*** Passage shown

First Person is a series of interviews with the first authors of a selection of papers published in Journal of Cell Science, helping early-career researchers promote themselves alongside their papers. Marielle Saclier is first author on ‘ Interplay between myofibers and pro-inflammatory macrophages controls muscle damage in mdx mice’, published in JCS. Marielle conducted the research described in this article while a PhD student in Bénédicte Chazaud's lab at the Institut Cochin, Paris, France. She subsequently joined the lab of Graziella Messina at the University of Milan, Italy, as a postdoc to investigate the interaction of macrophages with the cellular environment during muscle regeneration, both as a model of sterile inflammation and in the context of diseases such as muscular dystrophy.
How would you explain the main findings of your paper in lay terms?
Macrophages are immune cells that not only eat dead cells and clean the body but also participate in tissue homeostasis. After muscle injury, macrophages push muscle stem cells to proliferate and then differentiate to re-form muscle. Unfortunately, in genetic dystrophic diseases, information sent by macrophages is misregulated and contributes to muscle loss and progression of the disease. We observed that dystrophic muscle fibers themselves participate in the misregulation of macrophages and push them toward a pro-inflammatory phenotype. We found that NaHS (an H2S donor) reverses macrophages from a pro-inflammatory phenotype to an anti-inflammatory phenotype, which in turn rescues dystrophic muscle by decreasing fibrosis and areas of muscle damage. Our work demonstrates that modulating macrophage phenotype can protect dystrophic muscle and could provide another perspective on the treatment of muscle diseases.
Were there any specific challenges associated with this project? If so, how did you overcome them?
We performed co-culture experiments using several cell types. In this type of experiment, the challenge is to find the right balance between the numbers of one cell type (e.g. macrophages) and another (e.g. muscle fibers or muscle stem cells), as exists in the entire body. Moreover, cells need serum to live, and so culturing cells with low serum concentrations causes them to suffer and die, while high serum concentrations can obscure the effect of cellular secreted factors and cellular interactions.
When doing the research, did you have a particular result or ‘eureka’ moment that has stuck with you?
We previously demonstrated that pro-inflammatory macrophages have a negative effect on dystrophic muscle, so we logically decided to push macrophages toward an anti-inflammatory phenotype. I was not expecting such a rescue with anti-inflammatory treatment – it was really exciting to observe that our hypothesis was correct!

******
*** Excerpted data

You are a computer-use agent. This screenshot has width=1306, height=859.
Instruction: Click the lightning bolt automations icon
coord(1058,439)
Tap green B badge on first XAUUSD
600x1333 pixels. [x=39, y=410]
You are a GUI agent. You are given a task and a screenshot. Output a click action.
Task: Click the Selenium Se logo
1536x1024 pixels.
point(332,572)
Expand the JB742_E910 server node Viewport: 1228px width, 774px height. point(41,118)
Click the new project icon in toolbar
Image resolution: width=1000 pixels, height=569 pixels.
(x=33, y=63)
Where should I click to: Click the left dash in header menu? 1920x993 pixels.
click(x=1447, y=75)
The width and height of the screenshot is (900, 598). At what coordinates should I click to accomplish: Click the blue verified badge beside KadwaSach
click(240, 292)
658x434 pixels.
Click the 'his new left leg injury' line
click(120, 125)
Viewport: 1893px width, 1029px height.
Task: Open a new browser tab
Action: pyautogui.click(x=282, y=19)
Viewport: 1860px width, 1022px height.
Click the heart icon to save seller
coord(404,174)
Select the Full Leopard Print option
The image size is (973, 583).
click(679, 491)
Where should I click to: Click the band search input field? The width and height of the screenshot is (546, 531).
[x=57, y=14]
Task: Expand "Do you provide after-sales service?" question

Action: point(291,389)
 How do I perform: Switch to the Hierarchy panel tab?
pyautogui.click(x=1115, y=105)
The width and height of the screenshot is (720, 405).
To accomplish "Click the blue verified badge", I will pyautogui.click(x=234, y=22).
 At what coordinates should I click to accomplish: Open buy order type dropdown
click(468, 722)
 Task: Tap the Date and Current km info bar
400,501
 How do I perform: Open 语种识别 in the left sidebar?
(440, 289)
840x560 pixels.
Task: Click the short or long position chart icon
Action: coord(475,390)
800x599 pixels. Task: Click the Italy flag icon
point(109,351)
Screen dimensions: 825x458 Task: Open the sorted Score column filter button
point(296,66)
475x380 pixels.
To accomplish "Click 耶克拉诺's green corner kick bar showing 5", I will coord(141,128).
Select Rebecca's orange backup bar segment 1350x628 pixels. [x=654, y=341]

******

**Required action 1**
Answer each question using the interview.
(a) At which university did Marielle Saclier join a lab as a postdoc, and whose lab was it?
(b) According to the interview, what does NaHS do to macrophages?
(c) What can high serum concentrations do in co-culture experiments?
**Required action 2**
Quote the interview from "First Person is" to "as muscular dystrophy.".

**Task solution 1**
(a) The University of Milan, Italy, in the lab of Graziella Messina.
(b) It reverses them from a pro-inflammatory phenotype to an anti-inflammatory phenotype.
(c) They can obscure the effect of cellular secreted factors and cellular interactions.

**Task solution 2**
First Person is a series of interviews with the first authors of a selection of papers published in Journal of Cell Science, helping early-career researchers promote themselves alongside their papers. Marielle Saclier is first author on ‘ Interplay between myofibers and pro-inflammatory macrophages controls muscle damage in mdx mice’, published in JCS. Marielle conducted the research described in this article while a PhD student in Bénédicte Chazaud's lab at the Institut Cochin, Paris, France. She subsequently joined the lab of Graziella Messina at the University of Milan, Italy, as a postdoc to investigate the interaction of macrophages with the cellular environment during muscle regeneration, both as a model of sterile inflammation and in the context of diseases such as muscular dystrophy.